Une rétrospective estivale affiche dix films du cinéaste japonais Yasujiro Ozu, tournés entre 1949 et 1962.
Auteur de 54 films – dont 34 muets – tournés entre 1927 et 1962, le Japonais Yasujiro Ozu est l’un des cinéastes majeurs du XXe siècle. Découverte à partir de la fin des années soixante-dix en Europe, sa filmographie est dédiée aux drames et tracas du quotidien japonais révélant de magnifiques paraboles universelles. Comme l’assure Jacques Mandelbaum, dans le quotidien Le Monde, «Ozu est un génie qui dépasse les frontières de l’espace et du temps, un monument d’émotion dans la retenue, un géant dans l’art de la tenue et de la justesse. Les 36 longs métrages préservés qui nous restent de lui en témoignent. La marque du temps qui passe, l’ambivalence des liens familiaux, le sacrifice de soi, la transmission des sentiments et des valeurs, tels sont quelques grands motifs du cinéma d’Ozu, qui va les décliner jusqu’aux chefs-d’œuvre des années 1950 avec une simplicité aussi cruelle que bouleversante, un humanisme d’autant plus éblouissant qu’il est averti du néant de la condition humaine.»(1)
Né en 1903, à Tokyo, Yasujiro Ozu passe la majeure partie de son enfance et adolescence à Matsusaka, près de Nagoya. Attiré par le cinéma hollywoodien, il se rend régulièrement à Nagoya pour voir les films de Chaplin, Murnau ou Lubitsch – qu’il considère très tôt comme son réalisateur préféré. En 1923, il se fait engager comme assistant opérateur à la Shōchiku Kinema. Il devient assistant réalisateur, puis se lance dans son premier film, « le Sabre la Pénitence », pour lequel il travaille avec le scénariste Kôgo Noda. Cette rencontre marque le début d’une longue et fructueuse collaboration entre les deux artistes. Lorsque la guerre civile éclate, Ozu est incorporé dans l’armée japonaise et ne pourra pas terminer son premier opus.

→ Consigne donnée 1
Dressez la liste des cinéastes dont Yasujiro Ozu allait voir les films à Nagoya, d'après le texte sur Ozu.

→ Données à traiter
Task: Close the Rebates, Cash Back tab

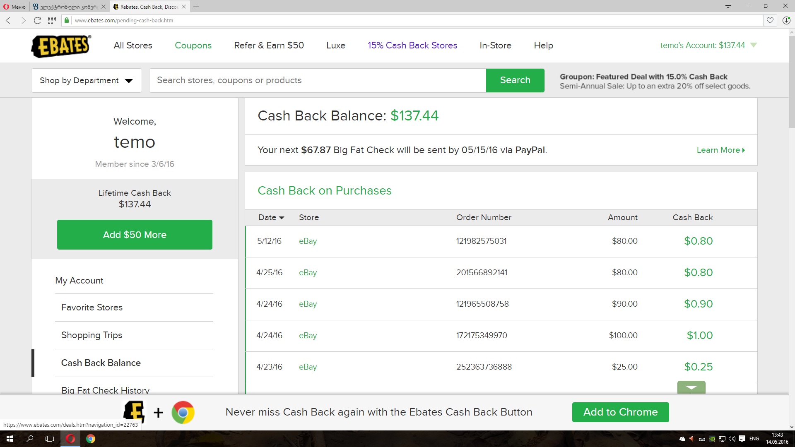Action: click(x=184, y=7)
--
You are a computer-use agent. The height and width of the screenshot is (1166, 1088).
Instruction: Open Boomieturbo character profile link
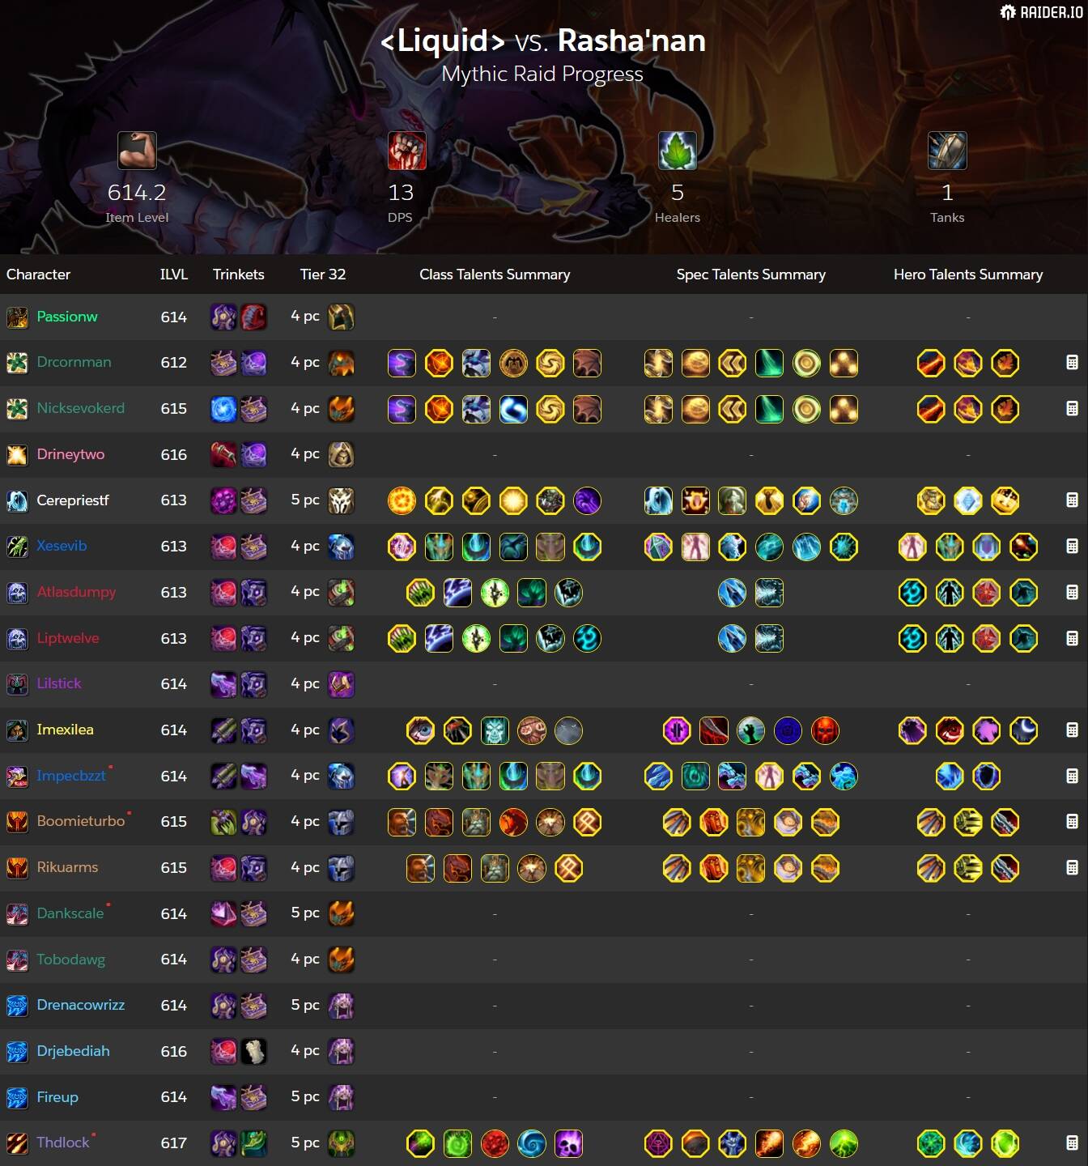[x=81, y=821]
* * *
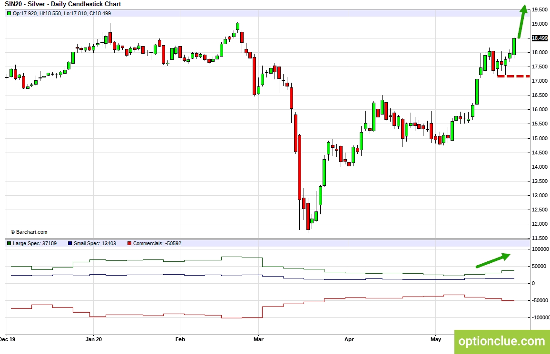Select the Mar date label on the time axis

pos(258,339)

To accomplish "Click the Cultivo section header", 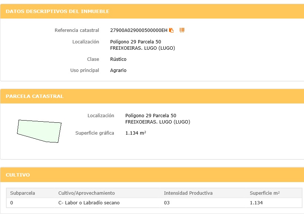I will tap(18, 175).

→ Consigne donnée 2
Rassemblez chaque ligne des enregistrements qui contient le mot « Instruction ».

→ Réponse complète 1
Chaplin, Murnau, Lubitsch

→ Réponse complète 2
Instruction: Open Boomieturbo character profile link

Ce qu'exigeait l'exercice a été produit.